Percebe-se claramente a fábula, conjunto de acontecimentos ligados entre si e narrados no decorrer da obra, e a trama, constituída pelos mesmos acontecimentos da fábula, mas caracterizada mais por um procedimento estético, em que o artista revolve com os fatos, não precisando se preocupar em seguir a ordem cronológica da fábula. Em Dom Casmurro, a narrativa encontra-se “in ultimas res”, com a presença de analepses, quando o artista volta no tempo, no passado. A fábula é a história em si, a que o narrador quer nos contar, e a trama é o modo como ele nos narra a fábula; a ordem dos fatos na trama é diferente da ordem dos fatos na fábula.
Espaço:
A história se passa inicialmente em Itaguaí, onde a família de Bentinho possuía uma fazendola, alguns escravos, que foram vendidos após a morte de Pedro de Albuquerque, pai de Bentinho, quando D. Benta decidiu mudar-se para um lugar perto da Igreja onde fora sepultado.

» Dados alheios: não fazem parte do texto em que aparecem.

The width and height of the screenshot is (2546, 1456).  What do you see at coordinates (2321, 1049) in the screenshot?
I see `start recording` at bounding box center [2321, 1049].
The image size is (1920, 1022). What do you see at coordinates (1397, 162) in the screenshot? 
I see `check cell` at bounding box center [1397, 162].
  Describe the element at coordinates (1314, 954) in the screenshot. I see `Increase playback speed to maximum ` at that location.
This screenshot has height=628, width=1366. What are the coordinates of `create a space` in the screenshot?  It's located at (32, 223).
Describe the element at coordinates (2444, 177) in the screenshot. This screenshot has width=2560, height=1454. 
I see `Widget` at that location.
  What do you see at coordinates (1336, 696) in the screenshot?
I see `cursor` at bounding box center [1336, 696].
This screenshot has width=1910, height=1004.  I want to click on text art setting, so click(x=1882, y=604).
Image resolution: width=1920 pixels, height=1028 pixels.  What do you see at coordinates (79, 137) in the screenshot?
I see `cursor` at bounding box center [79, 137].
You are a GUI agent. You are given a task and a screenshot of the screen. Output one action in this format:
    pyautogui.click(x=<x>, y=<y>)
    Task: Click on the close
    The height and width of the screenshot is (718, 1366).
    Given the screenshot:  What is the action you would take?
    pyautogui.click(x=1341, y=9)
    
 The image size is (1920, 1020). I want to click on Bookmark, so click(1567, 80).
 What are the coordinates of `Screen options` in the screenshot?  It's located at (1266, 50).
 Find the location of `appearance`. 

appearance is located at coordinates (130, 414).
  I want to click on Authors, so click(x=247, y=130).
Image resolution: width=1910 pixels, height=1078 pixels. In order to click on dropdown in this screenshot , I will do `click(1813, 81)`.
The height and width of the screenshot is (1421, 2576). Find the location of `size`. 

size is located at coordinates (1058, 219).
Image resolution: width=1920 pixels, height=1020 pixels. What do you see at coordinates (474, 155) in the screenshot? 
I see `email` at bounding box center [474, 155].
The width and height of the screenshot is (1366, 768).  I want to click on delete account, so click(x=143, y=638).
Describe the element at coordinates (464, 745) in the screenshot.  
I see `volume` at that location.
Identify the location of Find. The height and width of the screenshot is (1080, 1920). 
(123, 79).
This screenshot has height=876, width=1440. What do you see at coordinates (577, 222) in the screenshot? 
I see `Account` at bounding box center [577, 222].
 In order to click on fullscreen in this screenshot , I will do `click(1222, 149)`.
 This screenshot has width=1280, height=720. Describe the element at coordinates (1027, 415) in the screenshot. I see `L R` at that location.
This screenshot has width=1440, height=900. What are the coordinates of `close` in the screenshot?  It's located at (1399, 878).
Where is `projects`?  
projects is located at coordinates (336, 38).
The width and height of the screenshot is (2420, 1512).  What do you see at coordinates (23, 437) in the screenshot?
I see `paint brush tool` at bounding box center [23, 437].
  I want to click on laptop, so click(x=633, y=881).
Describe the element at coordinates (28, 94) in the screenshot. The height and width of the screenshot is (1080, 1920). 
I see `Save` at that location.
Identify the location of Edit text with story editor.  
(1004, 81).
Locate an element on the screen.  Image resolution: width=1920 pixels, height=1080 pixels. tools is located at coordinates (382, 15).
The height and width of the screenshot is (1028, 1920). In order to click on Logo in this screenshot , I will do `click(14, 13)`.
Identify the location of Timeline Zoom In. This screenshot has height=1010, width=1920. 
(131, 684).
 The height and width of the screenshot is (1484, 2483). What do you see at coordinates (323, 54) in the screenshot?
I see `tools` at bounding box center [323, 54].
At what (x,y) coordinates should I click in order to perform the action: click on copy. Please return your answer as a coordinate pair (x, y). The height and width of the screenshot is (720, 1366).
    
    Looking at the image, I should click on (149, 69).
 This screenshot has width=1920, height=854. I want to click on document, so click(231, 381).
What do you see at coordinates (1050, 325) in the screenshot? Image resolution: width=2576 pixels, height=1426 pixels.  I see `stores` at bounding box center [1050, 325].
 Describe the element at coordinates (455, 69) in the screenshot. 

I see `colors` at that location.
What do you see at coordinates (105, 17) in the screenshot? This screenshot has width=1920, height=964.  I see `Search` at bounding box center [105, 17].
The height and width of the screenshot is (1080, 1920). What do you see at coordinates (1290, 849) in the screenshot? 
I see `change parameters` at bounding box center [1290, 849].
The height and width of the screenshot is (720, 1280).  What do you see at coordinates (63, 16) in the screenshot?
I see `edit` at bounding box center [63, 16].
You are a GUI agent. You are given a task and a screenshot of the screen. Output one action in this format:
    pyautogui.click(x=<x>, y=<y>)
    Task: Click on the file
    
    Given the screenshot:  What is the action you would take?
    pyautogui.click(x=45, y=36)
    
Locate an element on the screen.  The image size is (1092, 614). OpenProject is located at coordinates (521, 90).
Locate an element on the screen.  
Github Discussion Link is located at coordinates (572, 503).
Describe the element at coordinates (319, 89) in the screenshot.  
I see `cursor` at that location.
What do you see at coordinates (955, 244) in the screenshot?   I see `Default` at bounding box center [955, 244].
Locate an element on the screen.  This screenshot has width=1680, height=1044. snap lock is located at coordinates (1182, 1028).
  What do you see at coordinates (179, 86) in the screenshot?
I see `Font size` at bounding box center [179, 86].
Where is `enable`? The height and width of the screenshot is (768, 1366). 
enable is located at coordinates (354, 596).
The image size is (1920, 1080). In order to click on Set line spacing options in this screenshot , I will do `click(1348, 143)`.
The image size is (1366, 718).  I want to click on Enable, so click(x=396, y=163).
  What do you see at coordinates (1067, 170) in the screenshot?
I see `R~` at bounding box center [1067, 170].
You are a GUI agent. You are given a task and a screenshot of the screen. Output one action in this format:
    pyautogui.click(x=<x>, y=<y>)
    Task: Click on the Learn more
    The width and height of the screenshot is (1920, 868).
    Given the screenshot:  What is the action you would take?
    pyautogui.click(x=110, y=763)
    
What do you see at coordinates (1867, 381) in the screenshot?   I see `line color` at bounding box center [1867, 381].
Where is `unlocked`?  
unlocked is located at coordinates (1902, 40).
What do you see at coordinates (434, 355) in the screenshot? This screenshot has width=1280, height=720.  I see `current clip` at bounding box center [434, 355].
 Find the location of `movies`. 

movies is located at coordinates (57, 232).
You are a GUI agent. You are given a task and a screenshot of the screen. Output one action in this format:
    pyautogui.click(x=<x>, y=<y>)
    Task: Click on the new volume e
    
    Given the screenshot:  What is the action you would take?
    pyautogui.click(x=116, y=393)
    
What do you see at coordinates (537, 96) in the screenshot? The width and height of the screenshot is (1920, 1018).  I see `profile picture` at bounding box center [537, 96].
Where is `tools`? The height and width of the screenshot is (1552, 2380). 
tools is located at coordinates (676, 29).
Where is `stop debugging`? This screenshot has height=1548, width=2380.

“…Quando lhe morreu o marido, Pedro de Albuquerque Santiago, contava trinta e um anos de idade, e podia voltar para Itaguaí. Não quis; preferiu ficar perto da igreja em que meu pai fora sepultado. Vendeu a fazendola e os escravos, …”
Págs.: 6 e 7, Cap.: VII
Tempo:
A meu ver, é psicológico, pois ele conta fatos ocorridos durante sua vida, até o dia em que se encontra.
“Mas é tempo de tornar àquela tarde de novembro, uma tarde clara e…”
Pág.: 7 Cap.: VIII
Durante a narração, há passagens do tempo cronológico:
“No dia seguinte fui à casa da vizinha,…”
Pág.: 43 Cap.: XLII
Narrador:
Dom Casmurro está escrita em narrador personagem, representado por Bentinho.